Text under study
Sunday, June 6, 2010

Day 22 - Too Much To Do

I'm juggling a lot of balls in the air right now, and the lock down days didn't help much. I'm working to share the load with all the new summer mentors that just got here. That'll take most of this week. One new mentor is 1/2 time with the language department. He gets the job of training the language instructors on the new lab. Two others are here for CompSci. We're trying to share the load there also, with one picking up mentoring the database, software engineering, and programming courses, while the other takes on all the IT requirements for the new Air Defense University site. That will free me up to focus on computer architecture, networks, and operating systems.

By now I'm seen as an "old timer," so I end up helping get the new mentors used to the Afghan's ways of approaching problems. I'm not confident I get all the nuances yet, and I probably never will given the short time I'm here. However, the strong Type A, bull in the china shop approach common to most military officers is the exact wrong way to approach problem solving with them. Rather, I've adopted the "perhaps this might be a good approach" technique that ends up with them thinking it was their idea all along. I strive to be an ego minimalist, and it's much better if they get the credit for the idea. It promotes Afghan ownership of the solution and the problem. This is of course a pre-requisite for us reducing and eventually eliminating our support here.

How to complete this task
Rewrite the Day 22 post between "I'm juggling a" and "and operating systems.", inclusive, replacing "language department" with "linguistics department".

Stored records
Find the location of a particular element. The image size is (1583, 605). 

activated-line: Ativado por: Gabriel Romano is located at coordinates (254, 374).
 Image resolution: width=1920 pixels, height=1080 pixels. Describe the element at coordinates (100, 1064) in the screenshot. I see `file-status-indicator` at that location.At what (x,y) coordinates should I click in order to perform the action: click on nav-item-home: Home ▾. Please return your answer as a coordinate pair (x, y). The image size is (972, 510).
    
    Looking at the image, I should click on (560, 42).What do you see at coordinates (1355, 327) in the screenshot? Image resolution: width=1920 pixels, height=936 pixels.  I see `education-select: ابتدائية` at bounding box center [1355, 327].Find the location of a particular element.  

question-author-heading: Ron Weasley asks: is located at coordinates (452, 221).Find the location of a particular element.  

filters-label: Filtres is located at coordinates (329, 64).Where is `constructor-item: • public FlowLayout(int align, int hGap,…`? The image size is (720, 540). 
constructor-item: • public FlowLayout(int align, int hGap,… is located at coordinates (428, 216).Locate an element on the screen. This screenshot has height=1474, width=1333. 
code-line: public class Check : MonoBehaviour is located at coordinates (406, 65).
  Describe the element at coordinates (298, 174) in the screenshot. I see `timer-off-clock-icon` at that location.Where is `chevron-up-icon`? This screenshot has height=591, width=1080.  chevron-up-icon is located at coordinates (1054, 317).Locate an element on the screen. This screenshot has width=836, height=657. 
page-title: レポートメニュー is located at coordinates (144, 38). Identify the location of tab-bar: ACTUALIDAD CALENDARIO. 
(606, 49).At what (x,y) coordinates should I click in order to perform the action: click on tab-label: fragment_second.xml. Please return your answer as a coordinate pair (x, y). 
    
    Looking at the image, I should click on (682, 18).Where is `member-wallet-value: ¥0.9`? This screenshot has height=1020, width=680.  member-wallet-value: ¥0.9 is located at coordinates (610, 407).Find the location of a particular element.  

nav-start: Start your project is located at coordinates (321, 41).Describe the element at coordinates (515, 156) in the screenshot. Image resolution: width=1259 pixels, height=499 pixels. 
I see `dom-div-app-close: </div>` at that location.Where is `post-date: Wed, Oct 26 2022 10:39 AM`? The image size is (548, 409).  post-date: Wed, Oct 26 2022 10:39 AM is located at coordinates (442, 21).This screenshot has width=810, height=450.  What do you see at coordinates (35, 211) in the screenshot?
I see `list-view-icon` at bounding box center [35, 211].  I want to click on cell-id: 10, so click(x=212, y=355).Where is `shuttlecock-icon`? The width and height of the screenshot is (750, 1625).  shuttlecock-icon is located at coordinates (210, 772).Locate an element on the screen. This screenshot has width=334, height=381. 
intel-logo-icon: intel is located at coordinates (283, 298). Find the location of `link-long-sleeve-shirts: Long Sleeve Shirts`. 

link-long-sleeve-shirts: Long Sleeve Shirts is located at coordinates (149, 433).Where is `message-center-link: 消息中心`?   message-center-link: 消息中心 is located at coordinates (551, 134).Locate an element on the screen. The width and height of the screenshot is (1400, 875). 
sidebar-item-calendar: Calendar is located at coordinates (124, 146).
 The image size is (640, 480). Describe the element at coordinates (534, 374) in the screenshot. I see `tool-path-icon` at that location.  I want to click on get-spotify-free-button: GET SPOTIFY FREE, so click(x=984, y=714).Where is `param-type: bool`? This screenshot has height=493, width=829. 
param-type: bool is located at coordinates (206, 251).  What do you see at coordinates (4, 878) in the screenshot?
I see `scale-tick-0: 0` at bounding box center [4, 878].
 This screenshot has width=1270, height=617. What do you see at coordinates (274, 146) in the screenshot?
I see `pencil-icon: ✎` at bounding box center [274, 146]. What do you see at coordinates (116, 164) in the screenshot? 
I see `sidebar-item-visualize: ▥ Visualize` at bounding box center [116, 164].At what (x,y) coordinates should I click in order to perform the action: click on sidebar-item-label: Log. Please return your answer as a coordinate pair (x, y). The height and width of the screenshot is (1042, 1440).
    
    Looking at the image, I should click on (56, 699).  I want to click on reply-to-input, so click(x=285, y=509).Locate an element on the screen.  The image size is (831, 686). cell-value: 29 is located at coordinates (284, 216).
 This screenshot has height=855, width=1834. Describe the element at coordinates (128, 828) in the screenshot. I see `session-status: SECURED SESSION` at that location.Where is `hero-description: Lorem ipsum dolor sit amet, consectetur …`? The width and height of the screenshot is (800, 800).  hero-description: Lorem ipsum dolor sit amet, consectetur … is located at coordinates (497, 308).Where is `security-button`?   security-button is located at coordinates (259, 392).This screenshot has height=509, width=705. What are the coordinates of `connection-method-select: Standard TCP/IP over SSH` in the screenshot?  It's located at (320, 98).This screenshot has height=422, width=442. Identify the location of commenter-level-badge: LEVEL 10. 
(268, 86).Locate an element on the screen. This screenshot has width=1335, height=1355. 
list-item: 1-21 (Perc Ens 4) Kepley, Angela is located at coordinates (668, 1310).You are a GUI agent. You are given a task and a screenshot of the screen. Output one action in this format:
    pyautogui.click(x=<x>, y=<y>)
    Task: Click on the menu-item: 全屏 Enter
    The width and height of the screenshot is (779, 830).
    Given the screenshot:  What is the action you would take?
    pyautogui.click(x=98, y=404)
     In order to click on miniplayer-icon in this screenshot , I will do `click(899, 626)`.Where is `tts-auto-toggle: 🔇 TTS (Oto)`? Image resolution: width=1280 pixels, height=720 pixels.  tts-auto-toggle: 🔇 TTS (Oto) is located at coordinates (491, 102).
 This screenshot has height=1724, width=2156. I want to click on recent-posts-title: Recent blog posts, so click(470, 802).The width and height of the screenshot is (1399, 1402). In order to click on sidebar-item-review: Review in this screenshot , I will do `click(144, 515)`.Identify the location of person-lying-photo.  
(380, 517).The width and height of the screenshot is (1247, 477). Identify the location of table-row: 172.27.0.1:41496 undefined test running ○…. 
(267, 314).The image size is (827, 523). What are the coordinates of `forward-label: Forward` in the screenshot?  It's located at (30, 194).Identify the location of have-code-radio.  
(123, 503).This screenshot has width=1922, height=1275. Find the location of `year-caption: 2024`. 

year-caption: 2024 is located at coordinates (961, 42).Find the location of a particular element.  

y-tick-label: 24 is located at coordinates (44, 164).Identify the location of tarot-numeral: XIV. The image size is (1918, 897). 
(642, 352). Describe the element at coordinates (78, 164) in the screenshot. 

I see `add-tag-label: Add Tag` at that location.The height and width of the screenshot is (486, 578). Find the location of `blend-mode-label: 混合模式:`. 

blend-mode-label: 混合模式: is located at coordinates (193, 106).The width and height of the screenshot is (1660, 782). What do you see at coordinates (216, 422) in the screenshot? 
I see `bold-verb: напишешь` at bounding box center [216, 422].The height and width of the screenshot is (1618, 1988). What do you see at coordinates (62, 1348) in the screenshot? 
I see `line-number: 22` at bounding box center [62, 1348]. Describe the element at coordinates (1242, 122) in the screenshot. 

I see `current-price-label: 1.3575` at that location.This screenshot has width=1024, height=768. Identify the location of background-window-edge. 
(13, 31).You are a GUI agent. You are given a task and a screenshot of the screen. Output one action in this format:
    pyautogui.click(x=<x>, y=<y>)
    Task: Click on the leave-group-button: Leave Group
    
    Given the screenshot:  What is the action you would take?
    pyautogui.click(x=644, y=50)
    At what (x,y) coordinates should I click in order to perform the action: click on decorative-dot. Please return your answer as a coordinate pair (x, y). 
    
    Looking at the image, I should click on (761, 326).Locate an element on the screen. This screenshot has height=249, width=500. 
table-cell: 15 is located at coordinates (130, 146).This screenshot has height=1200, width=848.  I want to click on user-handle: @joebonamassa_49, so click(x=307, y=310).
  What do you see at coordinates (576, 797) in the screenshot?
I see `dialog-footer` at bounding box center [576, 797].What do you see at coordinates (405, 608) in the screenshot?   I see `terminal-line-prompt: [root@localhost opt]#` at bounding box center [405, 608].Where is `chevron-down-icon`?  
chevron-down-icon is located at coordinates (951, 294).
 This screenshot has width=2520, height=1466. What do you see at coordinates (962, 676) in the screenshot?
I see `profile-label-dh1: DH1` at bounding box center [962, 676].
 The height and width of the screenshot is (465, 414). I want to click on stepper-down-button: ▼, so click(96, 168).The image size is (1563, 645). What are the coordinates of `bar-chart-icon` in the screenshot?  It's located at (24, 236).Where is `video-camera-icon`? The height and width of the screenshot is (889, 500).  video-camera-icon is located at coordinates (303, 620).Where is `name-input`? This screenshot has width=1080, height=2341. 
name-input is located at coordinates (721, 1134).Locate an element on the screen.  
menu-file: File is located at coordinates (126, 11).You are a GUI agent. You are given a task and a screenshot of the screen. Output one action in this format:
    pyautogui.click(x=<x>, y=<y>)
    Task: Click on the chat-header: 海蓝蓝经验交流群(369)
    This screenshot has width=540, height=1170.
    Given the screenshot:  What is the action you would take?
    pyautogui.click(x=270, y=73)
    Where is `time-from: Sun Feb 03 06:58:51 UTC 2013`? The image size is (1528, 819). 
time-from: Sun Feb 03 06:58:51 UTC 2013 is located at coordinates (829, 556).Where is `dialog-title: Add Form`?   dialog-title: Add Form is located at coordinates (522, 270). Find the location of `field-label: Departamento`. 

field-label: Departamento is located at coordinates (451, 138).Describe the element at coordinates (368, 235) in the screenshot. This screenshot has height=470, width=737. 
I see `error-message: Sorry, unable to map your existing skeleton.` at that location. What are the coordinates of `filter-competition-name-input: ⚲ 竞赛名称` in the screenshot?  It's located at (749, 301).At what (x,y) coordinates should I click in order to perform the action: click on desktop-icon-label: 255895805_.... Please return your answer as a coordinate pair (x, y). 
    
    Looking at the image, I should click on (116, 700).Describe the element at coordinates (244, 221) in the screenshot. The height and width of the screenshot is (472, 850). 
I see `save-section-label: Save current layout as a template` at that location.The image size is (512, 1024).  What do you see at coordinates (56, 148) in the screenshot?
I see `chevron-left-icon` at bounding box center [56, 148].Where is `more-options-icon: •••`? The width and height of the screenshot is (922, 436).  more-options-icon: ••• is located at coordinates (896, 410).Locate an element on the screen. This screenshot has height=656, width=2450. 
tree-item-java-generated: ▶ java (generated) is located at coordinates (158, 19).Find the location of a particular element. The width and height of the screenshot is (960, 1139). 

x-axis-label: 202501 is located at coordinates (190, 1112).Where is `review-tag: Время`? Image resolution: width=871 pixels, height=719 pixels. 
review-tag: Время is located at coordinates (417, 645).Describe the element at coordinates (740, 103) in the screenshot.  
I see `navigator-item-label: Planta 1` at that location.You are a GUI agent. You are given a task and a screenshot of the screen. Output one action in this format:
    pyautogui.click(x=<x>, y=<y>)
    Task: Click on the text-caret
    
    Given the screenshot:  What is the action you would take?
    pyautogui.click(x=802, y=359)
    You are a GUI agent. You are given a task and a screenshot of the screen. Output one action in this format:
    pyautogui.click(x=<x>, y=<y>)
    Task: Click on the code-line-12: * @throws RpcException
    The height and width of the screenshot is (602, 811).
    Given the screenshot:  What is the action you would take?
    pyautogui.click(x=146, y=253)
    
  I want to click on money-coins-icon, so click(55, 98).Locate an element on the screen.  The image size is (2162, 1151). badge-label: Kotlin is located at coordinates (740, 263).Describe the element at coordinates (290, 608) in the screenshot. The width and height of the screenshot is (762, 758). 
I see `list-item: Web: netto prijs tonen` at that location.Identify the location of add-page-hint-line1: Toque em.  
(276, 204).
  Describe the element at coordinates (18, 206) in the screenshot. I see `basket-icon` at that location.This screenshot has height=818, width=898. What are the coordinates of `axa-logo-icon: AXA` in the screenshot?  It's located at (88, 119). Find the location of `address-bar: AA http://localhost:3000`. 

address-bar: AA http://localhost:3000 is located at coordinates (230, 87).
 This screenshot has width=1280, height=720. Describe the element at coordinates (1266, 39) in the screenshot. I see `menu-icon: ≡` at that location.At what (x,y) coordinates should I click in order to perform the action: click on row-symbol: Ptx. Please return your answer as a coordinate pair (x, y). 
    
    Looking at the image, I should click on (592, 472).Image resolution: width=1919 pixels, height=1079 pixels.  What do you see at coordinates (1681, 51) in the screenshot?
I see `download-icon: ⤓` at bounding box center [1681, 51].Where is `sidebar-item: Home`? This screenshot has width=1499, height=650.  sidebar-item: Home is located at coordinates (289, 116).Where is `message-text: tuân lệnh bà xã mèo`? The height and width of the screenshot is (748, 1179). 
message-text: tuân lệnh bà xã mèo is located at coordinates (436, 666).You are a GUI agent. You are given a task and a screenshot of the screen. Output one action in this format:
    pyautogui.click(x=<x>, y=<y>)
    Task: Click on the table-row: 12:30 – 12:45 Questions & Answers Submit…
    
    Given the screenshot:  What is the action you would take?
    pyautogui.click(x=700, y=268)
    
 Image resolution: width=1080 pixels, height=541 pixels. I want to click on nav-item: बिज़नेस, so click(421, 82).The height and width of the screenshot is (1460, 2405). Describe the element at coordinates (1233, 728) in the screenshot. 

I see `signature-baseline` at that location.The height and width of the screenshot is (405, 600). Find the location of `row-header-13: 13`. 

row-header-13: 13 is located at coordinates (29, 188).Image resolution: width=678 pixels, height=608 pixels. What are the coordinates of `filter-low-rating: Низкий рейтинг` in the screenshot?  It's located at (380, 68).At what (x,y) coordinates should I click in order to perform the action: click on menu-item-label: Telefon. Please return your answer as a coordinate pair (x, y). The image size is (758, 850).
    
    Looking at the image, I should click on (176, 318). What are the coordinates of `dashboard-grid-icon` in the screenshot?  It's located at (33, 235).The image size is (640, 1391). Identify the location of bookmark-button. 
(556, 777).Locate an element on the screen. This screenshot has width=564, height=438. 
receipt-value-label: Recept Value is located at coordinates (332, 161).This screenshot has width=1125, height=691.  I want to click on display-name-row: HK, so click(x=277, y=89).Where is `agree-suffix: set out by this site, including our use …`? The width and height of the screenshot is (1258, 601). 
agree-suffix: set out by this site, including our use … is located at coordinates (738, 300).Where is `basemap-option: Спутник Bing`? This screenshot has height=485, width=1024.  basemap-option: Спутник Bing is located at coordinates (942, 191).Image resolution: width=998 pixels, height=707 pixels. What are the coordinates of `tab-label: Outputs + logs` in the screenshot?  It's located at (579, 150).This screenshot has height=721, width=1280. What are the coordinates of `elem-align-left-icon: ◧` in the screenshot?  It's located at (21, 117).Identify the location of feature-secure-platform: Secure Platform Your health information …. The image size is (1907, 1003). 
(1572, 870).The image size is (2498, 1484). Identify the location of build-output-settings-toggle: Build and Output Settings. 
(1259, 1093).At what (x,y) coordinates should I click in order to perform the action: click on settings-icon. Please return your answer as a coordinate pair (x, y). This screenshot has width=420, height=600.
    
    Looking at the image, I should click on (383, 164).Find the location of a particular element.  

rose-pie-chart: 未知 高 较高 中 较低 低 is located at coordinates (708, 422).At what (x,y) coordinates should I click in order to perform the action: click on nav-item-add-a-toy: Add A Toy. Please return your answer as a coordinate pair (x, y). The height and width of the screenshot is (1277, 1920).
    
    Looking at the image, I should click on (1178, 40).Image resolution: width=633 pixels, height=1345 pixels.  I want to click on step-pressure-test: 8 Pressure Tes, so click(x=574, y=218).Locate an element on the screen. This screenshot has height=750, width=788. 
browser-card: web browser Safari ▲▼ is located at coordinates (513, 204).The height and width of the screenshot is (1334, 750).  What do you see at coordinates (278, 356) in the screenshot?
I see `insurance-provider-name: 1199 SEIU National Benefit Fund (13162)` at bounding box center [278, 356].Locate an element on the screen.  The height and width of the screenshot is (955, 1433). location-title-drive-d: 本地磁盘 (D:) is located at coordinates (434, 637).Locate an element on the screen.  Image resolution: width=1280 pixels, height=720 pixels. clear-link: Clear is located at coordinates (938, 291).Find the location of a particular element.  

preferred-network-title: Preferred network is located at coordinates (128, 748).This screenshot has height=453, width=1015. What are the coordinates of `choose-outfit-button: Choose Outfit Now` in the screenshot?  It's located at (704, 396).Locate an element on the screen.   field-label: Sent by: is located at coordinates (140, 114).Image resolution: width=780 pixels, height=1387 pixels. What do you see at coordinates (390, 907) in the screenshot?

Finished task
I'm juggling a lot of balls in the air right now, and the lock down days didn't help much. I'm working to share the load with all the new summer mentors that just got here. That'll take most of this week. One new mentor is 1/2 time with the linguistics department. He gets the job of training the language instructors on the new lab. Two others are here for CompSci. We're trying to share the load there also, with one picking up mentoring the database, software engineering, and programming courses, while the other takes on all the IT requirements for the new Air Defense University site. That will free me up to focus on computer architecture, networks, and operating systems.